Top of Data for the task

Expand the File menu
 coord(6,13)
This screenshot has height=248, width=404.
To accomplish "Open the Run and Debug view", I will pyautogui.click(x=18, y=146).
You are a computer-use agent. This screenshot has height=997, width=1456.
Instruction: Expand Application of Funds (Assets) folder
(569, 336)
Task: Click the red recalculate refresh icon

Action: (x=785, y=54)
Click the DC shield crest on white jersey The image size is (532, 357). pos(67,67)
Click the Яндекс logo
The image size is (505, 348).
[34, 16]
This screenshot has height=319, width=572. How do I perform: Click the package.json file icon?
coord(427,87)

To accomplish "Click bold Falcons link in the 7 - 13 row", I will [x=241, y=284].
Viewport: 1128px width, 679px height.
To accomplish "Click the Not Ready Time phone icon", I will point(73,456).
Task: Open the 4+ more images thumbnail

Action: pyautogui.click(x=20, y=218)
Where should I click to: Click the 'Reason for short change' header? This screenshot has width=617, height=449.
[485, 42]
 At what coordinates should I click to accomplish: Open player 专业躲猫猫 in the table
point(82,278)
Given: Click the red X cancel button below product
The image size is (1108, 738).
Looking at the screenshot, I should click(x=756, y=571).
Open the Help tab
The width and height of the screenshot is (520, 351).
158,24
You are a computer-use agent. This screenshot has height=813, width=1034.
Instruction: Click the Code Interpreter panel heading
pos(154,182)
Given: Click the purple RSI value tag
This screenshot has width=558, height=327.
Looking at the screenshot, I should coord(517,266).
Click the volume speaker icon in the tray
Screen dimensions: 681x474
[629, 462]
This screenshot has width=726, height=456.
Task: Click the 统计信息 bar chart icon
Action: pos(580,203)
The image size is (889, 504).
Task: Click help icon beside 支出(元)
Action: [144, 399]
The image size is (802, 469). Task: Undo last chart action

Bottom of Data for the task

About this task :: What is needed is a full, exact copy of the records.

Problem solution ::
Expand the File menu
 coord(6,13)
This screenshot has height=248, width=404.
To accomplish "Open the Run and Debug view", I will pyautogui.click(x=18, y=146).
You are a computer-use agent. This screenshot has height=997, width=1456.
Instruction: Expand Application of Funds (Assets) folder
(569, 336)
Task: Click the red recalculate refresh icon

Action: (x=785, y=54)
Click the DC shield crest on white jersey The image size is (532, 357). pos(67,67)
Click the Яндекс logo
The image size is (505, 348).
[34, 16]
This screenshot has height=319, width=572. How do I perform: Click the package.json file icon?
coord(427,87)

To accomplish "Click bold Falcons link in the 7 - 13 row", I will [x=241, y=284].
Viewport: 1128px width, 679px height.
To accomplish "Click the Not Ready Time phone icon", I will point(73,456).
Task: Open the 4+ more images thumbnail

Action: pyautogui.click(x=20, y=218)
Where should I click to: Click the 'Reason for short change' header? This screenshot has width=617, height=449.
[485, 42]
 At what coordinates should I click to accomplish: Open player 专业躲猫猫 in the table
point(82,278)
Given: Click the red X cancel button below product
The image size is (1108, 738).
Looking at the screenshot, I should click(x=756, y=571).
Open the Help tab
The width and height of the screenshot is (520, 351).
158,24
You are a computer-use agent. This screenshot has height=813, width=1034.
Instruction: Click the Code Interpreter panel heading
pos(154,182)
Given: Click the purple RSI value tag
This screenshot has width=558, height=327.
Looking at the screenshot, I should coord(517,266).
Click the volume speaker icon in the tray
Screen dimensions: 681x474
[629, 462]
This screenshot has width=726, height=456.
Task: Click the 统计信息 bar chart icon
Action: pos(580,203)
The image size is (889, 504).
Task: Click help icon beside 支出(元)
Action: [144, 399]
The image size is (802, 469). Task: Undo last chart action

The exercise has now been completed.